I nostri valori

L’Udc ha rappresentato in questi anni un baluardo politico, nella coerente difesa e rappresentanza dei valori cattolici, matrice indissolubile della nostra ispirazione ideale.
Non abbiamo seguito mode, populismi, slogan urlati privi di contenuto, avventure mediatiche e facili scorciatoie per arrivare a posizioni di potere.
La nostra posizione attuale rispetto al Governo Nazionale e’ la riprova della serietà della nostra politica, abbiamo rifiutato, in cambio di qualche “poltrona”, di sostenere un Governo che non ci rappresenta , pur mantenendo dall’opposizione, un profilo di alta responsabilità istituzionale, valutando nel merito ogni proposta presentata, senza isterismi o aprioristiche chiusure.
I nostri rappresentanti sono stati gli attivatori di aggregazioni di schieramenti parlamentari, che hanno oltrepassato i confini del nostro Partito, per risvegliare coscienze assopite dell’Area culturale cattolica.
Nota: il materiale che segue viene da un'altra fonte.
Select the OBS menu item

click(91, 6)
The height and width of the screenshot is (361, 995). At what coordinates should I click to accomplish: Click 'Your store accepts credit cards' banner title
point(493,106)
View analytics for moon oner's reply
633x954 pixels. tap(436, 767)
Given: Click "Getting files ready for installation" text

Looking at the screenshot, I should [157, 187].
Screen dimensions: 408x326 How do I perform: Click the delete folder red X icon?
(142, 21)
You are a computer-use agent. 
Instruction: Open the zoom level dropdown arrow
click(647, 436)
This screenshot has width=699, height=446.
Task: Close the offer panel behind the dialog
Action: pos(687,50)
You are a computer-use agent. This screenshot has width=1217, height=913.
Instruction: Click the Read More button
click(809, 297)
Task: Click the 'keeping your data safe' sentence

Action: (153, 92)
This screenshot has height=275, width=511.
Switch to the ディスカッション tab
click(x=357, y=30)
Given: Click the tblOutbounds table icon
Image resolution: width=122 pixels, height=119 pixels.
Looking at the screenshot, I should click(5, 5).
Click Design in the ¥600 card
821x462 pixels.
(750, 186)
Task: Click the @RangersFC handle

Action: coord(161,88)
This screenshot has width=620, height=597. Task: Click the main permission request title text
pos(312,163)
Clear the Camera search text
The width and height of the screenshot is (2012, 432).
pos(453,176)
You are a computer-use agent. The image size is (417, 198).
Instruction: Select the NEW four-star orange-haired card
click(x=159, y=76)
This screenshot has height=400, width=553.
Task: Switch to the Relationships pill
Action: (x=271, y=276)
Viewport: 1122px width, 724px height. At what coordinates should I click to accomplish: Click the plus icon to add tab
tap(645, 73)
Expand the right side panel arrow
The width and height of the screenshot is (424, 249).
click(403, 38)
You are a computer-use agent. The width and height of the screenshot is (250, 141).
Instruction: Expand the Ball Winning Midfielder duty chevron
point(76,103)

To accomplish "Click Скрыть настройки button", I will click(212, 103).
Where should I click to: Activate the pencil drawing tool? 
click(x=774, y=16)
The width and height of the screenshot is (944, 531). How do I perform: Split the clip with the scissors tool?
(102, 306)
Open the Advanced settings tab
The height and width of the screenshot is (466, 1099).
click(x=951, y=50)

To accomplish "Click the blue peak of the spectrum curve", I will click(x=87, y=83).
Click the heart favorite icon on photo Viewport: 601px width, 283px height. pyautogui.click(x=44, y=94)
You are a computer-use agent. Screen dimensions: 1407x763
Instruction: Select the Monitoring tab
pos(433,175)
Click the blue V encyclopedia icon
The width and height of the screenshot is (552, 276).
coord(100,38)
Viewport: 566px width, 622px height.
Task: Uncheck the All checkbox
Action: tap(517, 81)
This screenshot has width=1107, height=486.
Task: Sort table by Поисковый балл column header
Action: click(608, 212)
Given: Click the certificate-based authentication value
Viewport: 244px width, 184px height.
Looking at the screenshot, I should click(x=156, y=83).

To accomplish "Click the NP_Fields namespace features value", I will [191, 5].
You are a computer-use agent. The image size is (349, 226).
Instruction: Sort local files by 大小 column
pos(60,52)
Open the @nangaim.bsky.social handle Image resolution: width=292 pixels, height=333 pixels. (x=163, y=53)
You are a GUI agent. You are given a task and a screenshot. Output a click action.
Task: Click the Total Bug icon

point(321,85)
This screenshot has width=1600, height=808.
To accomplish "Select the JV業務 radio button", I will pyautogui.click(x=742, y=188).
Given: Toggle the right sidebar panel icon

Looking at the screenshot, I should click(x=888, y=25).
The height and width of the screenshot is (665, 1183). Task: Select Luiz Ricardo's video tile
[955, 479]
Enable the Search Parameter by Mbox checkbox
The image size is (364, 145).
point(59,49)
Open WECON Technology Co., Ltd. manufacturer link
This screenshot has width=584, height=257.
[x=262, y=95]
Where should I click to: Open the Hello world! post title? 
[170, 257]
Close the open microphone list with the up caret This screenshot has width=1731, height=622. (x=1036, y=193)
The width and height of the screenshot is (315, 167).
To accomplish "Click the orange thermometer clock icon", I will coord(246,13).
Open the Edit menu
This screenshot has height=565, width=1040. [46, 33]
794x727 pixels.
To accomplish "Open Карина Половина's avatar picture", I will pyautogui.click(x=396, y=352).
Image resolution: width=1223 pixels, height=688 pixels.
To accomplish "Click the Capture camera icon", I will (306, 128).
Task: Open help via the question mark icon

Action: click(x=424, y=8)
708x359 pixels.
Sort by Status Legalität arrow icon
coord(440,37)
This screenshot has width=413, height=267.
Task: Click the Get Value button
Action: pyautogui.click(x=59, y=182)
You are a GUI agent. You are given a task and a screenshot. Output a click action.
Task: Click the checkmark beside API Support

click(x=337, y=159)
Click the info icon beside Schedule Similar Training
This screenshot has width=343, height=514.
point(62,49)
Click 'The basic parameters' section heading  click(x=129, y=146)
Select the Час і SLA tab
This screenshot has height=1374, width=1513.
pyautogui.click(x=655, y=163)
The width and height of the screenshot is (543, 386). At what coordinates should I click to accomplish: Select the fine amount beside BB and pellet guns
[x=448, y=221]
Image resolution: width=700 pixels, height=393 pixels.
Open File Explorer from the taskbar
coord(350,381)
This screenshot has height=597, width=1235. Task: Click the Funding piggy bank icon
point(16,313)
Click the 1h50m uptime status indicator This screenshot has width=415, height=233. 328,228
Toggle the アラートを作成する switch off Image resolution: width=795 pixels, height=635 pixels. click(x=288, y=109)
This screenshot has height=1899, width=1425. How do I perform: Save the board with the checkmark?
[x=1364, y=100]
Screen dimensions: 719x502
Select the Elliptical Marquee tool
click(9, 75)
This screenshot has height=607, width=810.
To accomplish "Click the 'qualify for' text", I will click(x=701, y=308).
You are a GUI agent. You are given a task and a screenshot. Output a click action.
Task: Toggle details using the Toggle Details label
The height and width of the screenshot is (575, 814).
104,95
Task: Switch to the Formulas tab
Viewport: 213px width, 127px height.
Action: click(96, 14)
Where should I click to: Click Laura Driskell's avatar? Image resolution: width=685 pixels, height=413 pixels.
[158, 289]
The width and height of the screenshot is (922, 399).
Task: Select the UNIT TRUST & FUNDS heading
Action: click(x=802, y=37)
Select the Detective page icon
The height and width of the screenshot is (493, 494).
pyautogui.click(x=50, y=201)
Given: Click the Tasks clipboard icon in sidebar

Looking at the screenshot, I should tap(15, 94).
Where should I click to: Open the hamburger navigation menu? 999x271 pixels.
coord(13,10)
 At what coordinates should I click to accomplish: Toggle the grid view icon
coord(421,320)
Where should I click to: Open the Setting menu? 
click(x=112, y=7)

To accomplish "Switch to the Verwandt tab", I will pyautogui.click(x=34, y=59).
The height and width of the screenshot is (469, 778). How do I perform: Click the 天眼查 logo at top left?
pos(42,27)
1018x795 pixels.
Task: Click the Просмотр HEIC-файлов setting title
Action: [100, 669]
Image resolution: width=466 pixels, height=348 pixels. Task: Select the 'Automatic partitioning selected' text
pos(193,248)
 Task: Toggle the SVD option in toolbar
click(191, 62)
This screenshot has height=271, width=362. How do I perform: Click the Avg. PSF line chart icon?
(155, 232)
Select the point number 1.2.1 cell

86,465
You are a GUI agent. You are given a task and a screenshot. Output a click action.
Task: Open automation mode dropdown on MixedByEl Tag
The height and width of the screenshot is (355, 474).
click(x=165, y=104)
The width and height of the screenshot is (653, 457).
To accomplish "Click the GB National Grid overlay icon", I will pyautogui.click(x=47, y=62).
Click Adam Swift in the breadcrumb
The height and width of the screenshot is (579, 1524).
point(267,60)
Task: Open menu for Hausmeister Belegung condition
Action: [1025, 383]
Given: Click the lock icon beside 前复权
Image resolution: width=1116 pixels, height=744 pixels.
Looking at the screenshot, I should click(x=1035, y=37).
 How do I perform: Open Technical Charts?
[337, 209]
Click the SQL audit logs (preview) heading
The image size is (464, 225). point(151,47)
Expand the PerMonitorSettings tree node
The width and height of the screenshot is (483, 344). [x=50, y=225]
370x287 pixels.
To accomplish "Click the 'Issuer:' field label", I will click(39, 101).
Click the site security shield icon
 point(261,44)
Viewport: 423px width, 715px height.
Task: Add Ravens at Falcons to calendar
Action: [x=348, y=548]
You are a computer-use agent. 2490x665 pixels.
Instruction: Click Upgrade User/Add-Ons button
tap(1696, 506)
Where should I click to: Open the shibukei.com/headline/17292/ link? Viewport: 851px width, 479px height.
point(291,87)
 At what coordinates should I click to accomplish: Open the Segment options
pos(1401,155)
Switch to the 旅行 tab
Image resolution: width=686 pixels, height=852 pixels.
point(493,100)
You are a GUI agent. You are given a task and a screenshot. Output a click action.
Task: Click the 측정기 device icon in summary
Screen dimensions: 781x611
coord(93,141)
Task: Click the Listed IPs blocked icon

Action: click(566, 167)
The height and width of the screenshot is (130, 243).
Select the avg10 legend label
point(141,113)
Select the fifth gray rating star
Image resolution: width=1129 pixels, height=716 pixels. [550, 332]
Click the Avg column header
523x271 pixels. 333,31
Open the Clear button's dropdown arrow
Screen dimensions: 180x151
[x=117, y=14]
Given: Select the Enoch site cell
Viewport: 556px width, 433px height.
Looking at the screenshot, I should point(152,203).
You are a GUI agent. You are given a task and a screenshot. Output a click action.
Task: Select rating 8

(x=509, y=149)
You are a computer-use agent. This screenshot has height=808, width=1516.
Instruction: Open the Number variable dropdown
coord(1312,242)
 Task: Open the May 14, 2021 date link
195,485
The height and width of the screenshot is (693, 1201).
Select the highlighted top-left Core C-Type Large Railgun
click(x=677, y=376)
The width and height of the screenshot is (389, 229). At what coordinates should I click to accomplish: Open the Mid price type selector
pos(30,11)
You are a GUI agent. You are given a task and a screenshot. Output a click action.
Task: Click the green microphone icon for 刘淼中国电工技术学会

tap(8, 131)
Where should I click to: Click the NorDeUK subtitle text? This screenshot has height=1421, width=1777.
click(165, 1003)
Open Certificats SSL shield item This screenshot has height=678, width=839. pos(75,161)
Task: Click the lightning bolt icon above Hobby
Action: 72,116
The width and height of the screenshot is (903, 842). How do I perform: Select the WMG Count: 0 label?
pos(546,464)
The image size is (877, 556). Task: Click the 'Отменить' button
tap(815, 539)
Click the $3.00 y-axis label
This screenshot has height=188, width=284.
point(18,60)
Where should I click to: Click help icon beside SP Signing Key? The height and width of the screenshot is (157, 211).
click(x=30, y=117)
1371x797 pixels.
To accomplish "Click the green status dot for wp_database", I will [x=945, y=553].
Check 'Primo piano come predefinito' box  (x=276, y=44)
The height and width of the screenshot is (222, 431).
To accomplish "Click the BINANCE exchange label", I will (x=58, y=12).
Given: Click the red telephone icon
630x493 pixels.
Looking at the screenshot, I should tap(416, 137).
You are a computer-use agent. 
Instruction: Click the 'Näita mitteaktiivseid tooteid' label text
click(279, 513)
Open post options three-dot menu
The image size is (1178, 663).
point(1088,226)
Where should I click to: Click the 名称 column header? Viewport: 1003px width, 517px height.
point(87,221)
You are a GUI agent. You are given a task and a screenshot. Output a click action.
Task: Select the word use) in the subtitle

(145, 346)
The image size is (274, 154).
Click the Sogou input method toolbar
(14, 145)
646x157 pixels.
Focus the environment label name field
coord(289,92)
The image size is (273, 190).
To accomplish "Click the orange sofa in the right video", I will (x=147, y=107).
A livello Europeo ci siamo distinti per la coerenza delle nostre proposte e siamo il punto di riferimento fondamentale nel grande aggregazione del PPE.
Per citare solo gli ultimi nostri interventi:
La nostra posizione a favore dello Ius Soli, ci piace qui riportare la dichiarazione del nostro presidente Cesa:
La legge sulla cittadinanza è una riforma attesa da anni che darebbe un futuro bambini e ragazzi oggi ancora costretti nel limbo di non essere considerati a tutti gli effetti cittadini italiani, nonostante siano nati e vivano nel nostro Paese. Parliamo di bambini e ragazzi che sono italiani di fatto ma non di diritto”.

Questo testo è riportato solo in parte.